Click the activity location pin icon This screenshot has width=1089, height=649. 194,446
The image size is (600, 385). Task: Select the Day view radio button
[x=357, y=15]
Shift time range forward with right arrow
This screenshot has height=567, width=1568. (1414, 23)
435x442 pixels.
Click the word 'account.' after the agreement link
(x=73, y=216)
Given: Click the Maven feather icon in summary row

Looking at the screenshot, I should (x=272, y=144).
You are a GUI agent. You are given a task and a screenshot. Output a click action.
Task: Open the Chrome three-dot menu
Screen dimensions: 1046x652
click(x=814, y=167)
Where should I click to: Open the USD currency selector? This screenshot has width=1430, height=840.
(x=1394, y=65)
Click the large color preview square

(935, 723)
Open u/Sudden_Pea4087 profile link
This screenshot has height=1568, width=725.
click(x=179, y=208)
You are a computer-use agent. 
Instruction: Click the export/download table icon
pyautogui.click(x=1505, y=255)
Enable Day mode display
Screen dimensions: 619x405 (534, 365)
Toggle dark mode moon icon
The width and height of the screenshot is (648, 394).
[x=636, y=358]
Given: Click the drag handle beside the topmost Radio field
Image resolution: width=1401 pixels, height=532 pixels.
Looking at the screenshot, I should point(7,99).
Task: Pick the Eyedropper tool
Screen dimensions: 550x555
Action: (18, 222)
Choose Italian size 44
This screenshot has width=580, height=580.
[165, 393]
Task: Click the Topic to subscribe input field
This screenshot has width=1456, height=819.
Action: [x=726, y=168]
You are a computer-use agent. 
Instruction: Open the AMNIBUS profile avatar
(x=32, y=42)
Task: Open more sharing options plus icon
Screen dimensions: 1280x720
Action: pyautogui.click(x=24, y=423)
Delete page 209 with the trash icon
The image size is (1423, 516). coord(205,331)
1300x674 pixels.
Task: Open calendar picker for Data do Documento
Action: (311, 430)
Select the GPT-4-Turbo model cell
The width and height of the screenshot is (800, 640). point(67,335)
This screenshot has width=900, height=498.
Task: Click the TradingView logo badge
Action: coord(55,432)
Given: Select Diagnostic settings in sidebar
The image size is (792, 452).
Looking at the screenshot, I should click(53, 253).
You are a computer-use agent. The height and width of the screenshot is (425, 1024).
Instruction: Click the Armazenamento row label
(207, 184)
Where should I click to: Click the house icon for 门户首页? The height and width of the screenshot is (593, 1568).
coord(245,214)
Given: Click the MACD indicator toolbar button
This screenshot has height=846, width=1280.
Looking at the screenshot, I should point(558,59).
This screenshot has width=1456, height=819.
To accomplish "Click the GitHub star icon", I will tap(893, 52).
···
- Required task
Copy each line of the records above that contains the word "This". Case matters.

- Finished exercise
Click the activity location pin icon This screenshot has width=1089, height=649. 194,446
This screenshot has height=567, width=1568. (1414, 23)
Where should I click to: Open the USD currency selector? This screenshot has width=1430, height=840.
This screenshot has height=1568, width=725.
This screenshot has width=580, height=580.
This screenshot has width=1456, height=819.
This screenshot has width=900, height=498.
This screenshot has height=846, width=1280.
This screenshot has width=1456, height=819.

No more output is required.